Corona-Pandemie
Thüringer Weg: Erstes Land ohne Kontaktbegrenzung
- Veröffentlicht: 14.06.2020
- 16:08 Uhr
- dpa
Als 1. Bundesland hebt Thüringen die Kontaktbeschränkungen auf. Es gibt Kritik, auch im Land selbst. Mit Brandenburg zieht ab Montag ein weiteres Land nach. Der Ärztepräsident mahnt zur Vorsicht.
Angesichts niedriger Corona-Infektionszahlen gibt es in Thüringen seit Samstag keine landesweiten Kontaktbeschränkungen mehr - und in Brandenburg von diesem Montag an. Beide Bundesländer gehen als erste diesen Weg. Treffen in großer Runde sind dort wieder möglich - allerdings noch immer mit Abstand. Statt eines Verbots gibt es jetzt lediglich die Empfehlung, sich in Thüringen nicht mit mehr als einem weiteren Haushalt oder zehn weiteren Menschen zu treffen. Bislang durften sich dort nur Menschen aus maximal zwei Haushalten treffen. Bei Verstößen drohen nun nicht mehr wie in anderen Bundesländern Bußgelder.
Ramelow sorgte für Aufregung
Thüringens Ministerpräsident Bodo Ramelow (Linke) hatte vor gut drei Wochen bundesweit für Aufregung gesorgt, als er ankündigte, den Bürgern wieder mehr Eigenverantwortung zutrauen zu wollen und von Verboten zu Geboten überzugehen. Bayern hatte den Weg des Nachbarlandes "unverantwortlich" genannt, auch Hessen reagierte skeptisch. In vielen Bundesländern gelten Kontaktbeschränkungen noch bis mindestens Ende Juni.
Aalle Freiheiten haben auch die Thüringer und Brandenburger noch nicht zurück: In Bus, Bahn und Tram müssen die Menschen Masken tragen, ebenso in Geschäften und Supermärkten. Diskotheken und Bordelle bleiben geschlossen. Familienfeiern mit mehr als 30 Menschen in geschlossenen Räumen oder mehr als 75 unter freiem Himmel müssen in Thüringen bei der Kommune zwei Tage vorher angemeldet werden. Auch für Festivals stehen die Chancen nach Angaben des Landesgesundheitsministeriums eher schlecht - auch wenn es neuerdings prinzipiell möglich ist, Ausnahmegenehmigungen zu beantragen.
Ärztepräsident Klaus Reinhardt sagte der Deutschen Presse-Agentur, das Land setze damit auf mehr Eigenverantwortung der Bürger. "Das ist per se nicht falsch, allerdings gehen mir die neu geschaffenen Möglichkeiten für Großveranstaltungen wie Volksfeste und Festivals doch eher zu weit." Es müsse darauf geachtet werden, dass es keine unkontrollierte Dynamik gebe. Wichtig sei, dass Länder und Kommunen schnell reagieren könnten, sagte Reinhardt. "Wir brauchen passgenaue Eindämmungsmaßnahmen vor Ort, damit wir bei einem möglichen Wiederaufflammen nicht ein ganzes Land oder ganze Regionen stilllegen müssen."
Situation weiter kritisch
Im Thüringer Kreis Sonneberg bleibt die Corona-Situation kritisch. Die Infektionsrate lag dort am Sonntag mit 33 nur knapp unter der Marke von 35 neuen Infektionen pro 100 000 Einwohnern innerhalb einer Woche. Die Zahl der bekannten Infektionen stieg über das Wochenende um 4 auf 285, wie das Landratsamt mitteilte. Deswegen setzt der Kreis nicht alle in Thüringen vorgesehenen Lockerungen um.
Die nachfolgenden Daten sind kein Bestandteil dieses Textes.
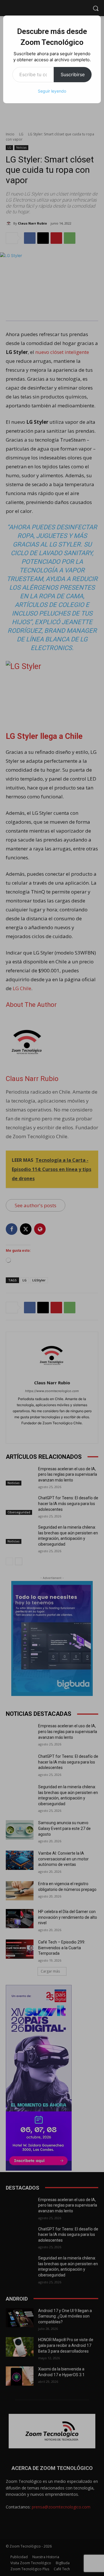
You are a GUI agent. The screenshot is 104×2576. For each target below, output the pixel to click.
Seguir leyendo (52, 91)
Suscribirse (73, 74)
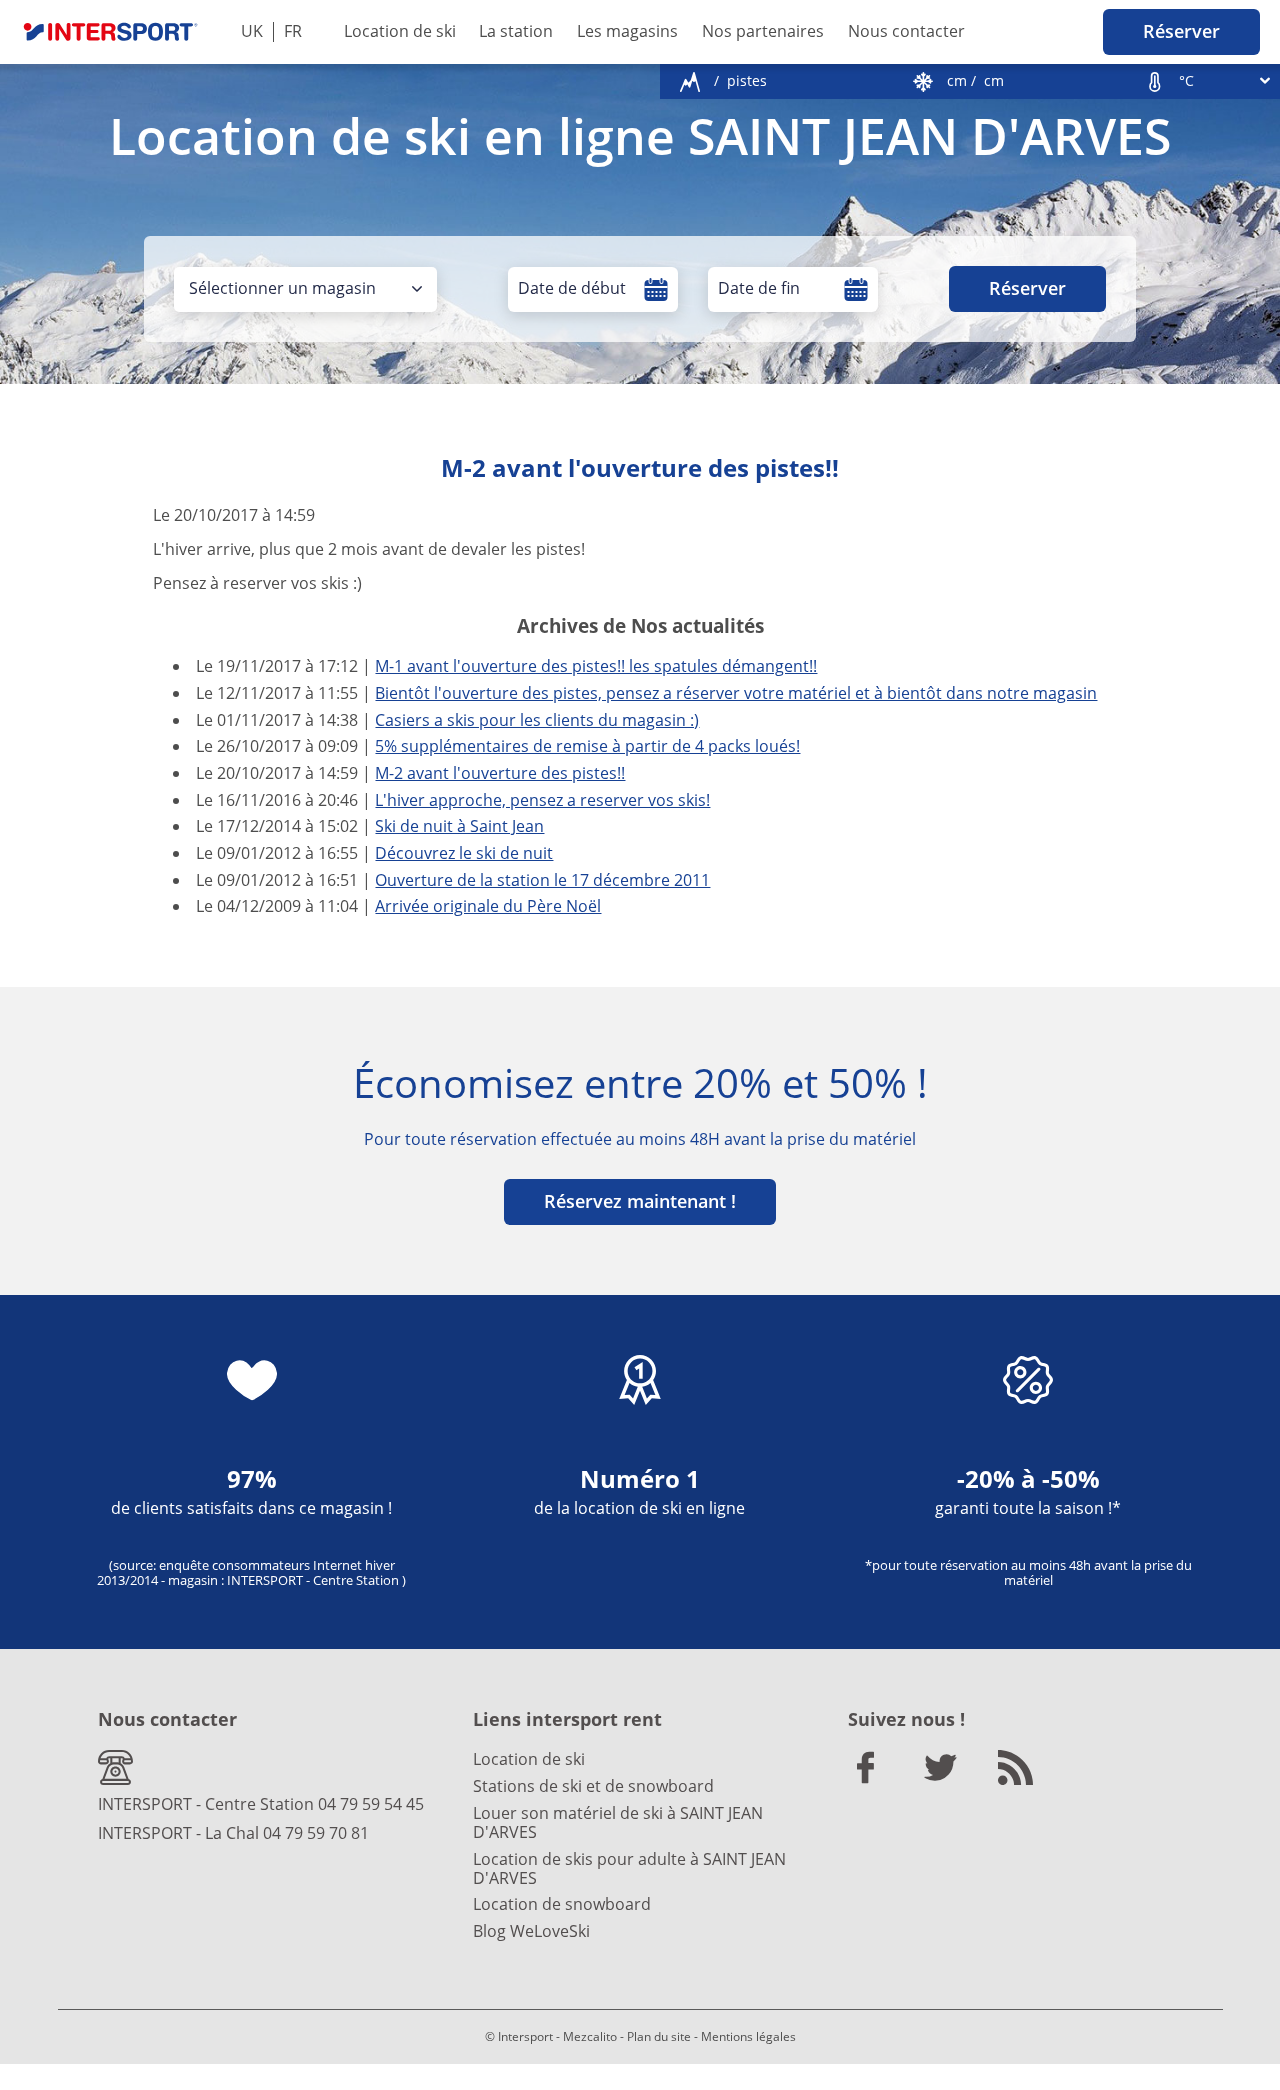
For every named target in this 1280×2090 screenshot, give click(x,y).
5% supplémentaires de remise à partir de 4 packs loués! (587, 746)
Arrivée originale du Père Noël (488, 906)
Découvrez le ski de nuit (464, 853)
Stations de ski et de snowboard (593, 1786)
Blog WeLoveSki (531, 1931)
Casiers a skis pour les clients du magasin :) (537, 720)
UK (252, 31)
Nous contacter (906, 31)
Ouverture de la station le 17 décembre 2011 (542, 880)
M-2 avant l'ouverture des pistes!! (500, 773)
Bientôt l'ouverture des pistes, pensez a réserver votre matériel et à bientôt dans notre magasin (736, 693)
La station (516, 31)
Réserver (1181, 31)
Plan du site (659, 2036)
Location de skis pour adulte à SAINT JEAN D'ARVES (629, 1868)
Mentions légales (748, 2036)
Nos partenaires (763, 31)
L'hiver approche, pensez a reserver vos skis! (542, 800)
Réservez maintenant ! (640, 1201)
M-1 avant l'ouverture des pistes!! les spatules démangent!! (596, 666)
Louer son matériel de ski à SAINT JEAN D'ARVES (618, 1822)
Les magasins (627, 31)
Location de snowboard (562, 1904)
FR (293, 31)
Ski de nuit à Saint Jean (459, 826)
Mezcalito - (593, 2036)
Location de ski (400, 31)
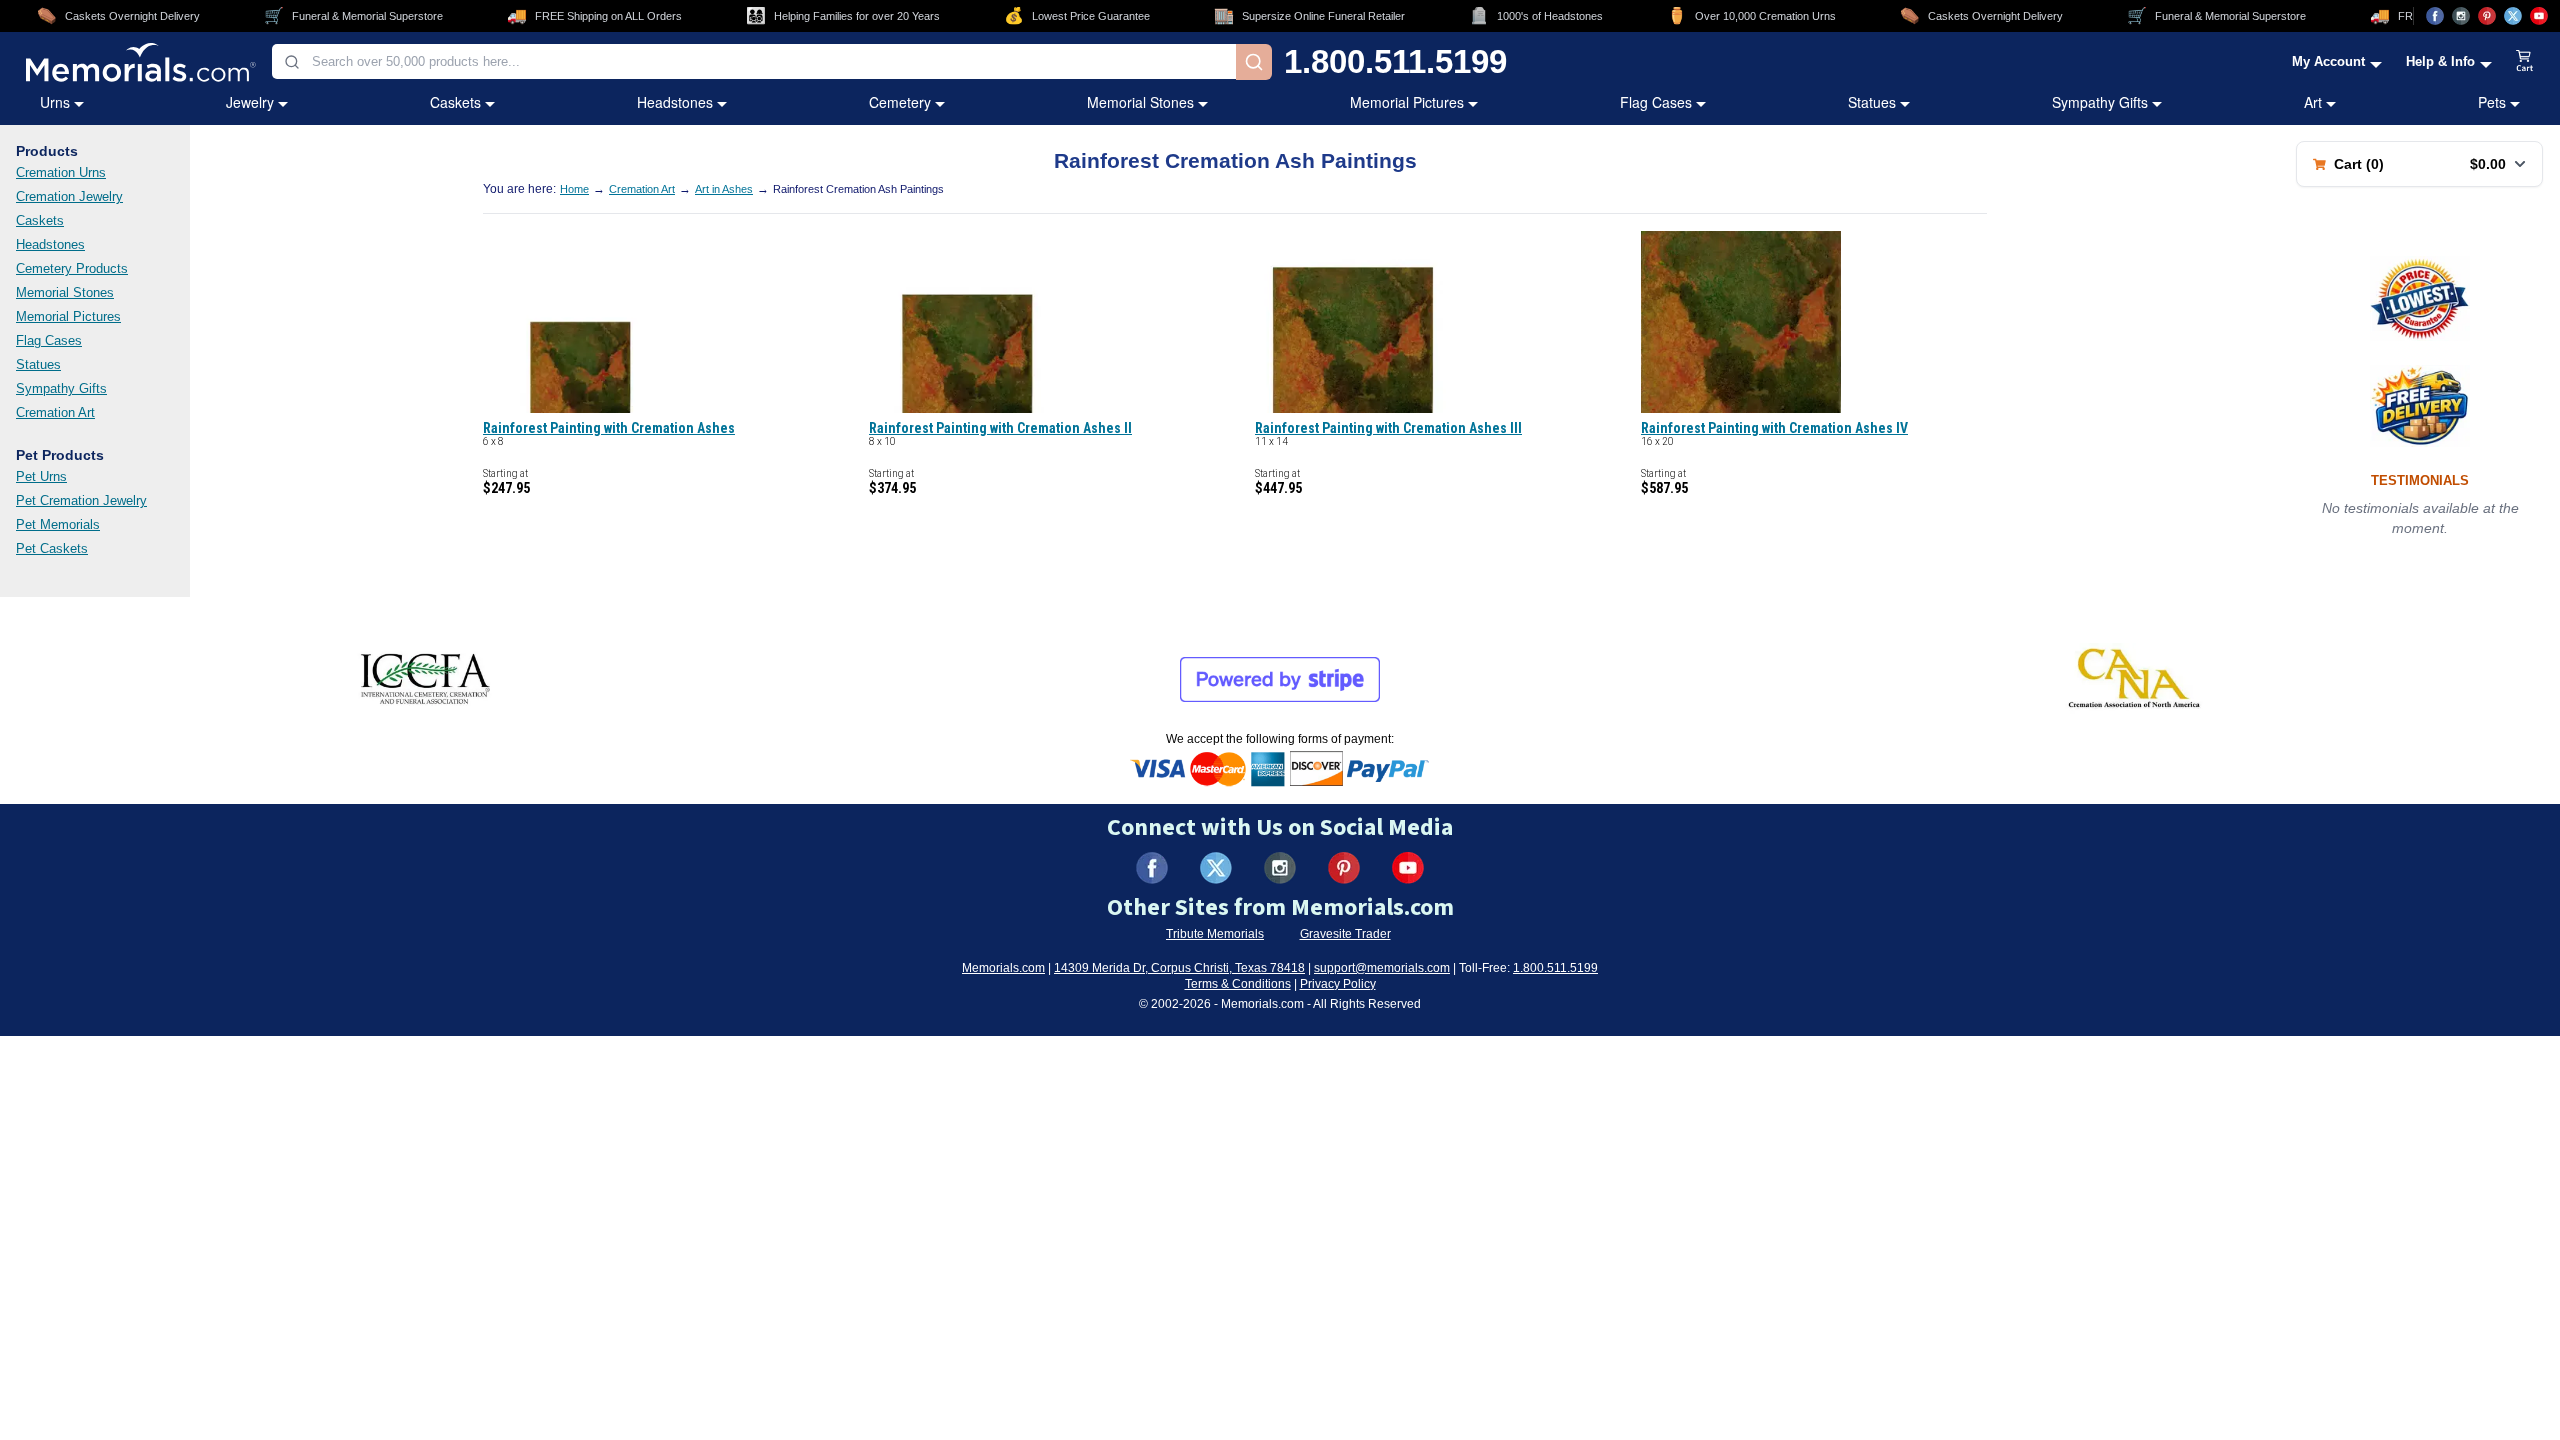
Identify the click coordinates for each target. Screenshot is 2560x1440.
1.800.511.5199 (1395, 61)
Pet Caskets (52, 548)
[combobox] (754, 61)
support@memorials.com (1382, 968)
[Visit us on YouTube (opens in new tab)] (2539, 16)
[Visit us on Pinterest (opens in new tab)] (2487, 16)
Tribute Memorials (1215, 934)
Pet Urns (41, 476)
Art (2313, 102)
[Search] (1254, 62)
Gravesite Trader (1345, 934)
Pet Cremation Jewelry (81, 500)
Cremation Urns (61, 172)
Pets (2492, 102)
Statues (1872, 102)
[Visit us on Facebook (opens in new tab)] (2435, 16)
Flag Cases (1656, 102)
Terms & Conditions (1238, 984)
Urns (55, 102)
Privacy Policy (1338, 984)
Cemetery (900, 102)
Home (574, 189)
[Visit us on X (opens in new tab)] (2513, 16)
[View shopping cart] (2525, 62)
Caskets (455, 102)
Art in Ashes (724, 189)
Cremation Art (55, 412)
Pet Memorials (58, 524)
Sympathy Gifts (2100, 102)
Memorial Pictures (1407, 102)
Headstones (675, 102)
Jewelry (250, 102)
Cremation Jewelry (69, 196)
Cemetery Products (72, 268)
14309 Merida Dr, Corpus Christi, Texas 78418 (1179, 968)
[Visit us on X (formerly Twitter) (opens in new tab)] (1216, 868)
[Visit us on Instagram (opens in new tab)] (2461, 16)
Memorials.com (1003, 968)
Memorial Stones (1140, 102)
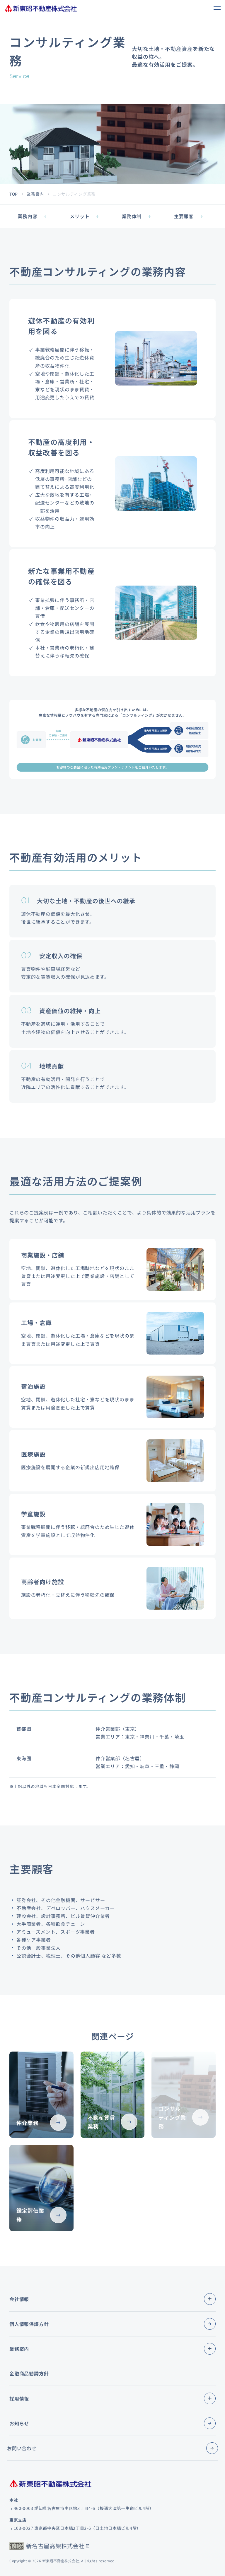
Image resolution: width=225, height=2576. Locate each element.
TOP (13, 194)
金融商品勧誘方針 (29, 2373)
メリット (79, 216)
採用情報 (19, 2398)
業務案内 (35, 194)
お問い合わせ (22, 2448)
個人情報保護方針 (29, 2323)
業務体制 (132, 216)
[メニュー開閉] (210, 2299)
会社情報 (19, 2299)
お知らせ (19, 2423)
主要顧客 (184, 216)
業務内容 (27, 216)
Jenas Oberbürgermeister Thomas Nitzsche (FDP) kritisierte das Ende landesweiter Kontaktbeschränkungen als "verfrüht". Die Verordnung sei mutig, sagte er in einer Videobotschaft. "Nur ist das eine Art Mut, dessen Nachbar der Leichtsinn ist." Seine Stadt war in der Corona-Pandemie bundesweit Vorreiter bei der Maskenpflicht gewesen. "Die Disziplin vieler (...) kann durch die Nichtdisziplin einiger weniger unterlaufen und am Ende komplett ausgehebelt werden. Und wir haben keine Handhabe dagegen", erklärte er.
Am kommenden Mittwoch wollen sich Kanzlerin Angela Merkel (CDU) und die Regierungschefs der Länder erstmals seit der Hochphase der Corona-Krise wieder persönlich im Kanzleramt treffen. Brandenburgs Ministerpräsident Dietmar Woidke (SPD) hatte angekündigt, die Länder wollten mit Merkel unter anderem über eine Strategie zur Harmonisierung der Corona-Tests verhandeln.